Chen Weiguang and Huang Feng had “preferential marking” for top Chinese skaters Jin Boyang (fourth place in PyeongChang) and the silver medalist pairs’ team of Sui Wenjing and Han Cong, respectively, according to the ISU.

Chen was banned two years and excluded from the 2022 Winter Olympics in Beijing. Huang got a one-year ban.

Chen awarded her highest grades of execution scores of the men’s competition to Jin, as well as her second-highest program components scores, trailing only gold medalist Yuzuru Hanyu.

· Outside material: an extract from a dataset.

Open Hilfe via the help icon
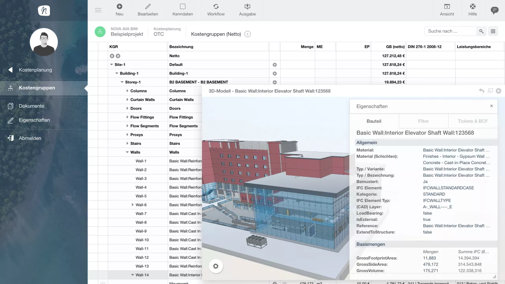 472,6
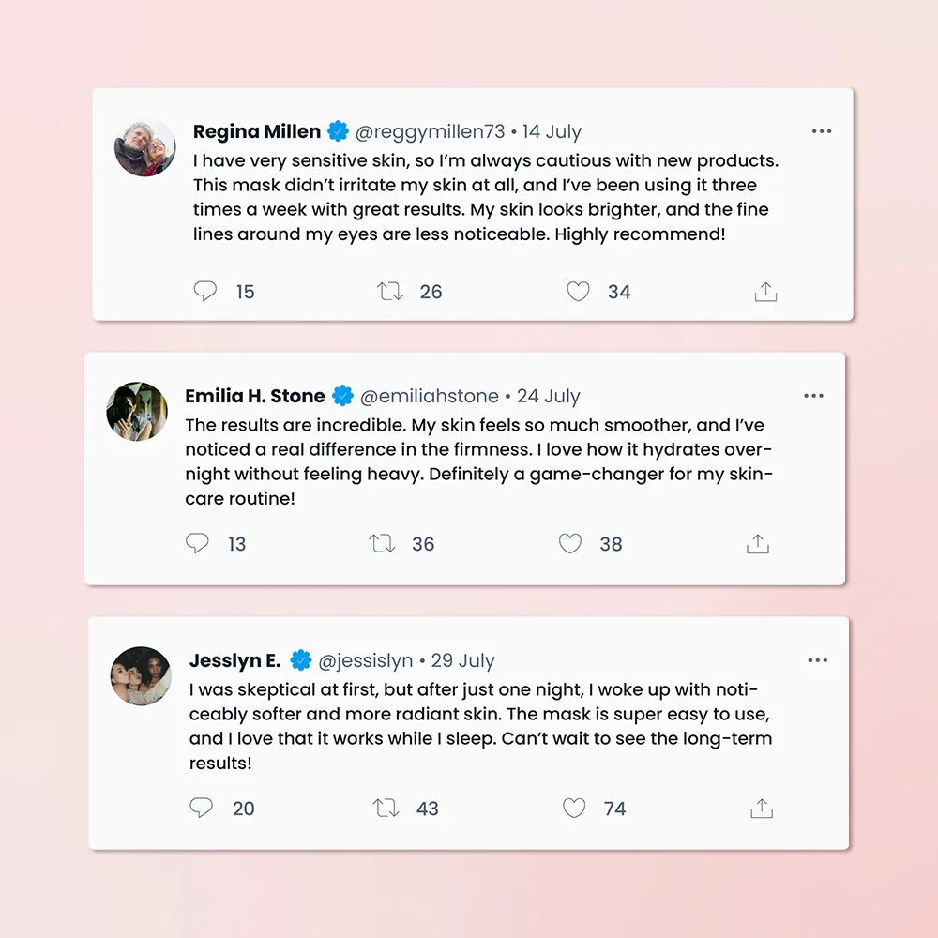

Both sets of scores, in both the short and long programs, were out of line with the other eight judges.

“There is evidence of preference for the Chinese skater and prejudice against his strongest competitors,” an ISU report read. “Her marks were completely unrealistic.”

The pairs’ judge Huang “obviously favored his pair also vis-à-vis the other top candidates for the Olympic gold medal,” the ISU said in a report, referencing inflated scores for Sui and Han and lower scores for gold and bronze medalists Aljona Savchenko and Bruno Massot of Germany and Meagan Duhamel and Eric Radford of Canada.

Huang was warned one month before the Olympics by the ISU for biased judging at the December 2017 Grand Prix Final pairs’ event.

Both suspensions are subject to appeal to the Court of Arbitration for Sport.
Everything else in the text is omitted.